Re: [I] DataFusion 54: distributed tasks queued after the first wave run ~8x slower (parquet decode) [datafusion-ballista]

via GitHub Sat, 27 Jun 2026 09:50:04 -0700


andygrove commented on issue #1907:
URL: 
https://github.com/apache/datafusion-ballista/issues/1907#issuecomment-4819329415


   **Update — root cause is data amplification, not slow decode.**
   
   Measuring the partial-aggregate input rows (`reduction_factor` metric, which 
is reliable, unlike the merged scan `output_rows`):
   
   | q1 partitions | slots | input rows to partial aggregate |
   |---:|---:|---:|
   | 8 | 8 (all wave 1) | **59.1 M** (≈ table, correct) |
   | 9 | 8 (8 wave-1 + 1 wave-2) | **118.3 M** |
   
   Going from 8→9 partitions added **one** task that runs in the second wave, 
and total processed rows jumped by ~59 M — i.e. that **single second-wave task 
scanned the entire table (~59 M rows) instead of its ~1/9 file-range 
partition.**
   
   So: **tasks that run after the first wave scan the whole dataset instead of 
their assigned file range.** Key properties:
   - It is **wave-/slot-dependent, not partition-index-dependent**: with 
`-c16`, all 16 partitions of `q1 --partitions 16` run in one wave and the query 
is fast (0.3 s, ~59 M rows total); with `-c8` the same plan runs in two waves 
and the second-wave tasks each re-scan the whole table (4.2 s).
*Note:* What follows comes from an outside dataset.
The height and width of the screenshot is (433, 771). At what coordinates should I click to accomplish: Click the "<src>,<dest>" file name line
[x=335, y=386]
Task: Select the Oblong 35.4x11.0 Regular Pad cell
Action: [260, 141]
Same serialized 
plan, same file groups — only the number of concurrent slots (waves) differs.
   - It **resets per query** (the first wave is always correct/fast), so it is 
tied to per-stage execution state, not process-global accumulation.
   - CPU profile of a single slow task is dominated by aggregate accumulate + 
group-by-on-string-columns + snappy decode — consistent with simply processing 
~8× the rows.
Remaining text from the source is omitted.